Dans le tumulte des crises climatiques contemporaines, un acteur majeur de la pollution mondiale reste étrangement en retrait des débats publics: les forces armées. Pourtant, l’impact environnemental de la machine militaire mondiale est colossal. A travers leurs infrastructures, leurs opérations et leurs équipements, les armées des grandes puissances émettent des quantités massives de gaz à effet de serre, consomment des ressources fossiles à un rythme effréné et laissent dans leur sillage une empreinte écologique que peu d’institutions égalent.
Prenons l’exemple de l’aviation militaire, symbole de puissance, mais aussi de gaspillage énergétique. Un F-16 Fighting Falcon consomme environ 3000 litres de carburant fossile par heure lors d’une mission. Ce chiffre grimpe à environ 5 700 litres par heure pour un F-35 Lightning II, l’un des avions les plus récents et technologiquement avancés. Ces engins effectuent des centaines de vols chaque jour à travers le monde, qu’il s’agisse d’exercices, de patrouilles ou d’opérations réelles.
Les armées ne se contentent pas de faire voler des avions. Elles gèrent des flottes entières de véhicules blindés, de navires de guerre, de sous-marins nucléaires et d’une myriade d’installations fixes – casernes, bases, hangars, laboratoires – toutes extrêmement énergivores. Les États-Unis, à eux seuls, exploitent plus de 800 bases militaires dans le monde. En 2019, une étude de l’Université de Durham estimait que le Pentagone était le plus grand consommateur institutionnel de pétrole au monde, avec une émission de plus de 59 millions de tonnes de CO2 par an, soit plus que de nombreux pays entiers.
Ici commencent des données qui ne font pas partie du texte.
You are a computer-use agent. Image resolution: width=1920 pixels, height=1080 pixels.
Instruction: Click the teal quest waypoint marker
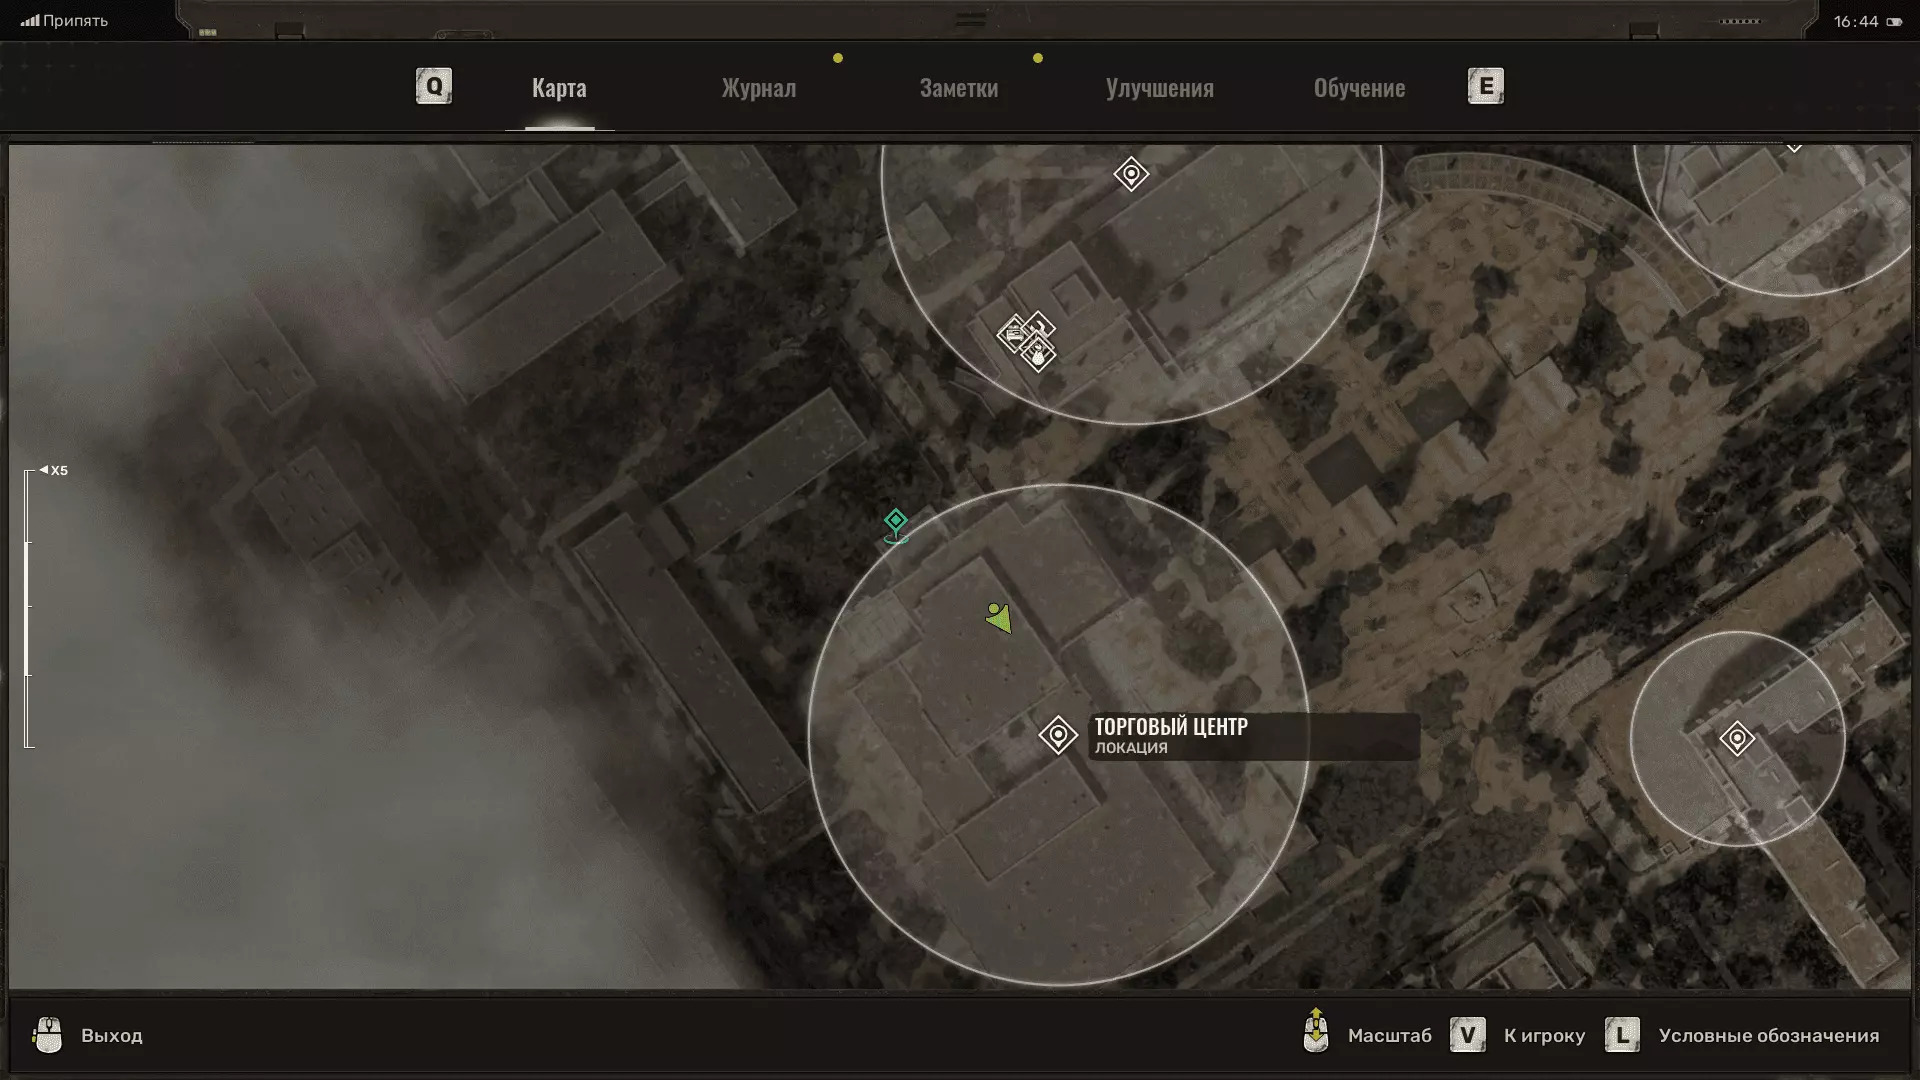pos(895,522)
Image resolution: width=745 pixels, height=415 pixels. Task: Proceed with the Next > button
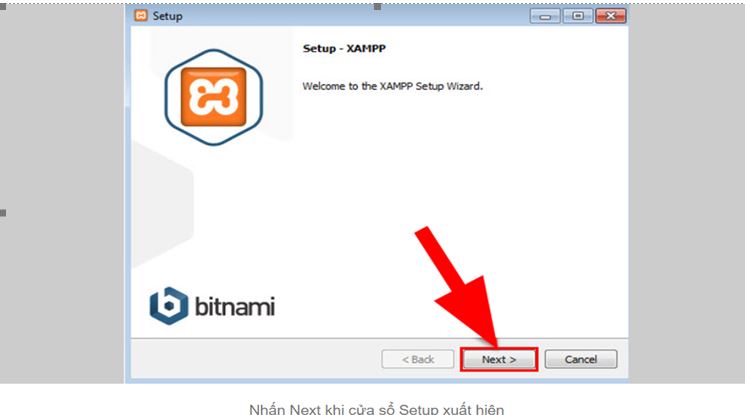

Malgré cet impact titanesque, le secteur militaire bénéficie d’une exception réglementaire choquante. Les émissions de gaz à effet de serre des armées ne sont pas systématiquement comptabilisées dans les bilans nationaux de gaz à effet de serre. Cette exemption a été négociée lors des accords climatiques internationaux, notamment au Protocole de Kyoto, à la demande des Etats-Unis. Une partie non négligeable des émissions mondiales reste donc dans l’ombre.
Le paradoxe est saisissant. D’un côté, les dirigeants militaires reconnaissent désormais que le changement climatique est un multiplicateur de menaces, susceptible de provoquer des conflits liés aux ressources, aux migrations et aux catastrophes naturelles. De l’autre, leurs activités exacerbent activement la crise environnementale. Protéger la sécurité nationale au prix de la destruction des conditions de vie sur Terre relève d’un non-sens stratégique.
Des solutions existent. Réduire les budgets militaires, intégrer des objectifs écologiques dans la planification des opérations, développer des carburants alternatifs, et surtout, remettre en question le recours sys-tématique à la force comme réponse politique. Certaines armées commencent timidement à investir dans des technologies plus vertes, cependant cela reste marginal en regard de l’ampleur du problème.
Face à l’urgence climatique, l’omerta sur l’empreinte écologique des forces armées doit cesser. L’exigence de transparence, de responsabilité et de transformation s’applique à tous les secteurs, y compris, et peut-être surtout, à ceux qui prétendent agir au nom de notre sécurité. Car une planète en feu ou sous l’eau ne pourra jamais être un lieu sûr.